» Description of the task
Looking at the listing, state how many of its lines contain the string "İlan". Write only the number.

» Records for the task
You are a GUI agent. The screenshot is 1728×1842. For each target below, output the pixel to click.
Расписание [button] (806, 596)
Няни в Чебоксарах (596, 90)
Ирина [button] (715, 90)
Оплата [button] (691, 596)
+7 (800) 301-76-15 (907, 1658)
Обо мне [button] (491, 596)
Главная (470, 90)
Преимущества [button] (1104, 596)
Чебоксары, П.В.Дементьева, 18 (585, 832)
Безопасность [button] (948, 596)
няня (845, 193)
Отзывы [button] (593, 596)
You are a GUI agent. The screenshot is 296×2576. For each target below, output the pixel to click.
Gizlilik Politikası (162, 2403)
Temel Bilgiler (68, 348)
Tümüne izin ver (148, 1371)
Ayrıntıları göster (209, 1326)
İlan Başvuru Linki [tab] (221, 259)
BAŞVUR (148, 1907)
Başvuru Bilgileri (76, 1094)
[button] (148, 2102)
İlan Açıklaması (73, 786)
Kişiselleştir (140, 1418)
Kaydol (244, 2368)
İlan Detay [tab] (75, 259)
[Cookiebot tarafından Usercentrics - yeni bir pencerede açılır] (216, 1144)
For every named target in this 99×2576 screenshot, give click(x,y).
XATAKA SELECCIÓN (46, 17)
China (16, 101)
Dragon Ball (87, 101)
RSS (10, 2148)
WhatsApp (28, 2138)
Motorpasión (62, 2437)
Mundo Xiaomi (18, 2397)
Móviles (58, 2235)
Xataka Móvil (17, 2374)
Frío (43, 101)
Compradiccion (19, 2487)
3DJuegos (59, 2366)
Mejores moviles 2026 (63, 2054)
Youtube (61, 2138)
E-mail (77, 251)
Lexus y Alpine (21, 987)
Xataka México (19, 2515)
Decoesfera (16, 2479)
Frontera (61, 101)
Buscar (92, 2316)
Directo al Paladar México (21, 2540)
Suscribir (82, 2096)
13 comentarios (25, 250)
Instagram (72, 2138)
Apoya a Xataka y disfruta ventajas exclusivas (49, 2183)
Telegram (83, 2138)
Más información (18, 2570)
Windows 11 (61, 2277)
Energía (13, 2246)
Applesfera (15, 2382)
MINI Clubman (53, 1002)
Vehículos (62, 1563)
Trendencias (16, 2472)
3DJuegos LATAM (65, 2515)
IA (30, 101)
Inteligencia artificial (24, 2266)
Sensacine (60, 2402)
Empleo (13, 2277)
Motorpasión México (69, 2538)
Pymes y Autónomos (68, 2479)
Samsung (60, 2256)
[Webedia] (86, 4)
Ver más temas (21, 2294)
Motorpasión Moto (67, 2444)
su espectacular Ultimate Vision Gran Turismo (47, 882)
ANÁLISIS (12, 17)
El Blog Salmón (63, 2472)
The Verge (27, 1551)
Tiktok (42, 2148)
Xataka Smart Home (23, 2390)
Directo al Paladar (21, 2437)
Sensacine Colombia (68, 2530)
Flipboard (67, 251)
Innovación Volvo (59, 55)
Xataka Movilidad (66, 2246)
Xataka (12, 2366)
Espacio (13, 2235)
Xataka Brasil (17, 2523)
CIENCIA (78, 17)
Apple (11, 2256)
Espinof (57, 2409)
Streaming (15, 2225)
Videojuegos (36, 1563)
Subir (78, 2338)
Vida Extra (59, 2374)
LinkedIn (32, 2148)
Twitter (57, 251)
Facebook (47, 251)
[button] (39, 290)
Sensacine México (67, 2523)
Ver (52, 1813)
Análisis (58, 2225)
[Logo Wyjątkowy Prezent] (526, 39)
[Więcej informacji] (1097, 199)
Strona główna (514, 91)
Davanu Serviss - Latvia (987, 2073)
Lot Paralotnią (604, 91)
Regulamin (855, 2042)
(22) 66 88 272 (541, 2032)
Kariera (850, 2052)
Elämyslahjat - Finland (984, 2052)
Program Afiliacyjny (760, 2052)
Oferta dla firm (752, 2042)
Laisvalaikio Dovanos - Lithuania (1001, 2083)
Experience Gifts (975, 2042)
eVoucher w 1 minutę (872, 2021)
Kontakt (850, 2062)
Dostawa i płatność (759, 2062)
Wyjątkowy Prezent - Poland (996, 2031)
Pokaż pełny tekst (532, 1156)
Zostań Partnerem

» Expected answer
3